- **Work instructions**
Only lines containing "output" belong in the answer, each copied from the entries below.

- **Exercise input**
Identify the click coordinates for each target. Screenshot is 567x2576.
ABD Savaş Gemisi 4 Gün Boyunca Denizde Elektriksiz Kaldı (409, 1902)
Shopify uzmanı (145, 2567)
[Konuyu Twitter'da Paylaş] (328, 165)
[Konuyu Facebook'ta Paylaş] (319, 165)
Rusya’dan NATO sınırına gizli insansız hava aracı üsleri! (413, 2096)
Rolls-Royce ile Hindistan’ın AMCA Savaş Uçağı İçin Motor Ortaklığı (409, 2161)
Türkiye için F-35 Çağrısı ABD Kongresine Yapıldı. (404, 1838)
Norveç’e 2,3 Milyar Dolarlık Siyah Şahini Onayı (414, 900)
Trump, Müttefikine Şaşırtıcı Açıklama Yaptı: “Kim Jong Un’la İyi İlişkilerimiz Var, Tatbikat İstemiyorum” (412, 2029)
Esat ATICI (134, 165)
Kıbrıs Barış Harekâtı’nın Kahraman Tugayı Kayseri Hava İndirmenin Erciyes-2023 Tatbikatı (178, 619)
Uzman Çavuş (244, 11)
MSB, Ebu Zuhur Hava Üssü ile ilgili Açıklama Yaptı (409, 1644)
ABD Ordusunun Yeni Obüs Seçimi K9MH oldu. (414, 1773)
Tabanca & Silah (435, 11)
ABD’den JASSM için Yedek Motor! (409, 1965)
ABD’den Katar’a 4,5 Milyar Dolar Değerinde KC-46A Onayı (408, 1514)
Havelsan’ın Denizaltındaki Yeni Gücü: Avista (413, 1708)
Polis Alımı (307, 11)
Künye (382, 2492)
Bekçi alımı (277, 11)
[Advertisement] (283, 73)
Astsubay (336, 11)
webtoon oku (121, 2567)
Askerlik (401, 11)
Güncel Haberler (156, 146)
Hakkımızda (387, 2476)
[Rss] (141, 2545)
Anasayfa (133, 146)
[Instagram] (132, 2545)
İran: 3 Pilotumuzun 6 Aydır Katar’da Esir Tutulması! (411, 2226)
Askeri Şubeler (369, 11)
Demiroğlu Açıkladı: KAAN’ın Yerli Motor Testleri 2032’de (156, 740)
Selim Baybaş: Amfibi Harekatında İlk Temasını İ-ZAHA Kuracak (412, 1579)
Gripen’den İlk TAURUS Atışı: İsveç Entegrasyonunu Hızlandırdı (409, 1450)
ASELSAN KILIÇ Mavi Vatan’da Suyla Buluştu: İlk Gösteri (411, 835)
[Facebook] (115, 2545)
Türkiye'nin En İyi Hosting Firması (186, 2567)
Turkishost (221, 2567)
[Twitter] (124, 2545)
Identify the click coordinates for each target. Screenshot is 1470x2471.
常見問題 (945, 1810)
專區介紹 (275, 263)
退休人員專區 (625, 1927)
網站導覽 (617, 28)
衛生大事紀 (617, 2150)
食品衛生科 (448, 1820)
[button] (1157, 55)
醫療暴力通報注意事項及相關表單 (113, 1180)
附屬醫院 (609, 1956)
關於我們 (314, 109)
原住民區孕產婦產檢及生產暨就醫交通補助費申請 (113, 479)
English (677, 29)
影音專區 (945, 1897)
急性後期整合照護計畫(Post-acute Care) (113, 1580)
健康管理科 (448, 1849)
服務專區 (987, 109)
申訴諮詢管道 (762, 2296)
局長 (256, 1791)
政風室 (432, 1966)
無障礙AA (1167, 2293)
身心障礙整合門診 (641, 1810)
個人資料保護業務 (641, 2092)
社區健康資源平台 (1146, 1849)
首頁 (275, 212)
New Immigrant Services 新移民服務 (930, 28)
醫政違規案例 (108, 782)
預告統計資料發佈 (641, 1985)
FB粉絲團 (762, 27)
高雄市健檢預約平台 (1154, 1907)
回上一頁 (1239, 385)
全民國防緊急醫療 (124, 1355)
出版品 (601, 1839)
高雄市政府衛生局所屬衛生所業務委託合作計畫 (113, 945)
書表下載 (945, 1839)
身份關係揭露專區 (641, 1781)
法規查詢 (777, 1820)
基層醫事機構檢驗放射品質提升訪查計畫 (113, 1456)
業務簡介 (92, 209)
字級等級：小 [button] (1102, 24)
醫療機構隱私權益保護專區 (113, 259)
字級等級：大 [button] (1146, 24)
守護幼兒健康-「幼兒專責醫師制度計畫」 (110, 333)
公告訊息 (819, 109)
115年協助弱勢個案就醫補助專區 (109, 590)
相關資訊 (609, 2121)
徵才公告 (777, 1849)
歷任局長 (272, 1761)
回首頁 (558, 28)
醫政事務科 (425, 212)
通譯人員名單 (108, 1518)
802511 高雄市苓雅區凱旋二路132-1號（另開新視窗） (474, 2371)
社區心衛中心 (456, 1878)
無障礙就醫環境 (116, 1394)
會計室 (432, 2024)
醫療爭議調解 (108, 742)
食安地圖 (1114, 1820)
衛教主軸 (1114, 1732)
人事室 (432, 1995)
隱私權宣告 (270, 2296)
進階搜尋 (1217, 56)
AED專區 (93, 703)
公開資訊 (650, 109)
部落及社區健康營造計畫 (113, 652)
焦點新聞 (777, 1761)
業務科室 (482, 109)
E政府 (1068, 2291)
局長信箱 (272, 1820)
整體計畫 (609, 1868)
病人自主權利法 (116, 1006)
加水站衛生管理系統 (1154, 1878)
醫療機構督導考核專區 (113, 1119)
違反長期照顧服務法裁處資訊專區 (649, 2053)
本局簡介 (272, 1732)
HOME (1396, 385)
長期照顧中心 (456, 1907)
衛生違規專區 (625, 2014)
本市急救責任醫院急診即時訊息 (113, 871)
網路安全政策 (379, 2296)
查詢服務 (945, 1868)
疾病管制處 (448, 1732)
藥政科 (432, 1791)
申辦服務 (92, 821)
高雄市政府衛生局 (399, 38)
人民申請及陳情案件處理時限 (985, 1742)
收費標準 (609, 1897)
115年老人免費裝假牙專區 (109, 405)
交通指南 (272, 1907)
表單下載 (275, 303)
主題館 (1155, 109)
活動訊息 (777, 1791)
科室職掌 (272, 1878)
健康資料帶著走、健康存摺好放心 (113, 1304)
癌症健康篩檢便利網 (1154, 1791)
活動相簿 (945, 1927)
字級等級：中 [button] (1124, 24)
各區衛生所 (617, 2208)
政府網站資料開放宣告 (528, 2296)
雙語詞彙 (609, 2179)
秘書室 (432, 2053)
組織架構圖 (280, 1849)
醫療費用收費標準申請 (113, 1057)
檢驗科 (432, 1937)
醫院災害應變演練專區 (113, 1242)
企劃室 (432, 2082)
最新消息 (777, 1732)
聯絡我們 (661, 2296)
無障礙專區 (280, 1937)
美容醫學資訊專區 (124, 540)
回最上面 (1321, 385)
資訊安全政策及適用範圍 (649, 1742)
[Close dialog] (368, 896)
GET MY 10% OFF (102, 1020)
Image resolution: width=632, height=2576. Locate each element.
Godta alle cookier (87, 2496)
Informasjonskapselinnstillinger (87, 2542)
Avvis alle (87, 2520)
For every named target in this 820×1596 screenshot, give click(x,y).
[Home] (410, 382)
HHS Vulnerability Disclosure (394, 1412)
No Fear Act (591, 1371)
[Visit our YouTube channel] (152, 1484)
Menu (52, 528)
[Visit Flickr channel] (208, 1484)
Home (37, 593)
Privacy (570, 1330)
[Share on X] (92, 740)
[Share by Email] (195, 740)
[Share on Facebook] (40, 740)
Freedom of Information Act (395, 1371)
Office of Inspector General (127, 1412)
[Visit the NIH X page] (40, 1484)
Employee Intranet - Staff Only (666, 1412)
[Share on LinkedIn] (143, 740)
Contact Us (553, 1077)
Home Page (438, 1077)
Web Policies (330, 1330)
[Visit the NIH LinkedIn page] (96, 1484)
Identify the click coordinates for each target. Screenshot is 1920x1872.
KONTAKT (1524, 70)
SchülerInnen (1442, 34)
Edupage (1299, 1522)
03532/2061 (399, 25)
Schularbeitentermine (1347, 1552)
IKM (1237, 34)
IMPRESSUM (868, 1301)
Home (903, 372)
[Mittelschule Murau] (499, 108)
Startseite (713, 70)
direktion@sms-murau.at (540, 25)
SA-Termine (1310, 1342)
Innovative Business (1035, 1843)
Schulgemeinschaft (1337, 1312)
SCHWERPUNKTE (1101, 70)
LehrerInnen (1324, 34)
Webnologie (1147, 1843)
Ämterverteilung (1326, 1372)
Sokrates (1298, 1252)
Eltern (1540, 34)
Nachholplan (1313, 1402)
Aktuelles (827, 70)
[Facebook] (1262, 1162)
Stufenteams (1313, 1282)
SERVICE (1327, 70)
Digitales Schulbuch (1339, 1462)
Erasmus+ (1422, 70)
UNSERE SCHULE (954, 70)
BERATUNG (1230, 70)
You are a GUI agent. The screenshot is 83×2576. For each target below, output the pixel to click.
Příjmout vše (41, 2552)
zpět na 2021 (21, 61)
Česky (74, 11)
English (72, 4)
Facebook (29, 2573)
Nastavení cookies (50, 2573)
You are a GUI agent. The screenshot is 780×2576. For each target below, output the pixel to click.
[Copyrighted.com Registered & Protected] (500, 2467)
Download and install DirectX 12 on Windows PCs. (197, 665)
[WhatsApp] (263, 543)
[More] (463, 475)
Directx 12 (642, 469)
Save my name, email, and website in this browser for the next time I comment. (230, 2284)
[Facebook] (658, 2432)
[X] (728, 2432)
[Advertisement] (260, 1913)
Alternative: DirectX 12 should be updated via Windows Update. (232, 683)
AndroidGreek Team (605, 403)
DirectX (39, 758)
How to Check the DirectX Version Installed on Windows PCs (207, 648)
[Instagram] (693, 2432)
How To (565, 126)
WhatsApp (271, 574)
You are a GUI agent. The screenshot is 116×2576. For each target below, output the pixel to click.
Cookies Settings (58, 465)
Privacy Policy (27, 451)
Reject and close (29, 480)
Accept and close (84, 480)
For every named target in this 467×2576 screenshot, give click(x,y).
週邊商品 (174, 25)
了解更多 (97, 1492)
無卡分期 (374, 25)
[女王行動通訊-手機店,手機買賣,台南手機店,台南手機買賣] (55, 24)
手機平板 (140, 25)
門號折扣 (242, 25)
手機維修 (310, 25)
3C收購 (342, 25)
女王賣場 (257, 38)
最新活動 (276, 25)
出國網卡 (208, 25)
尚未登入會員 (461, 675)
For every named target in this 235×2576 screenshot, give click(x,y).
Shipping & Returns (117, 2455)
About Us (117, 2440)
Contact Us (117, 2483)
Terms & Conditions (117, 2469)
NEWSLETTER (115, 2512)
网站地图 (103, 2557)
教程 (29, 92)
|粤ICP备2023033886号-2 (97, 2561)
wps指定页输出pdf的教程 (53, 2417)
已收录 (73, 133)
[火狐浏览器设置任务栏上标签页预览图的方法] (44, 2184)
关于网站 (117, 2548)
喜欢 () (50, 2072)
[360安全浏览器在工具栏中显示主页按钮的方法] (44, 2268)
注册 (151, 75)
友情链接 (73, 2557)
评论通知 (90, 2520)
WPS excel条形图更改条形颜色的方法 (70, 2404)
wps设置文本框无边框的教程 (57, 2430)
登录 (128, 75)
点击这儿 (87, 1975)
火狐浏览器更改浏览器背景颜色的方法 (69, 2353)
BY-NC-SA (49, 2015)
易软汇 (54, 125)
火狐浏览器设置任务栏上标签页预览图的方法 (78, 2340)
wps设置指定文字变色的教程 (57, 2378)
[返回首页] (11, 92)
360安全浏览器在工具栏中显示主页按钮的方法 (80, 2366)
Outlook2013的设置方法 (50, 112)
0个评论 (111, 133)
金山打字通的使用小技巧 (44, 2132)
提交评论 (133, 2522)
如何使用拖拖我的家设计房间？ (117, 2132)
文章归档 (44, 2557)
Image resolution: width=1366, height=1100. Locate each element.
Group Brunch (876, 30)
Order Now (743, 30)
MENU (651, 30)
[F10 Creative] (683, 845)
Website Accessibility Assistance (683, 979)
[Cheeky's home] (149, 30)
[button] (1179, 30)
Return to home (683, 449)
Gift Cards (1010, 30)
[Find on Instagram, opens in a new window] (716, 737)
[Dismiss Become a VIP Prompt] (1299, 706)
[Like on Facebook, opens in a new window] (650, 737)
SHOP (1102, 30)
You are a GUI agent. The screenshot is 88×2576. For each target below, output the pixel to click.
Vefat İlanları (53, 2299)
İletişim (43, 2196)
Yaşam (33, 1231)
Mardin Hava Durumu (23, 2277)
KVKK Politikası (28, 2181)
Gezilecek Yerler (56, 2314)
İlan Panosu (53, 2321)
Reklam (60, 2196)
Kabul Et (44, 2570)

- **Result of this exercise**
You are a GUI agent. The screenshot is 83×2576. For each target below, output the pixel to click.
You are a GUI agent. The screenshot is 780×2576. For each target below, output the pixel to click.
You are a GUI agent. The screenshot is 116×2576. For each target below, output the pixel to click.
You are a GUI agent. The screenshot is 88×2576. For each target below, output the pixel to click.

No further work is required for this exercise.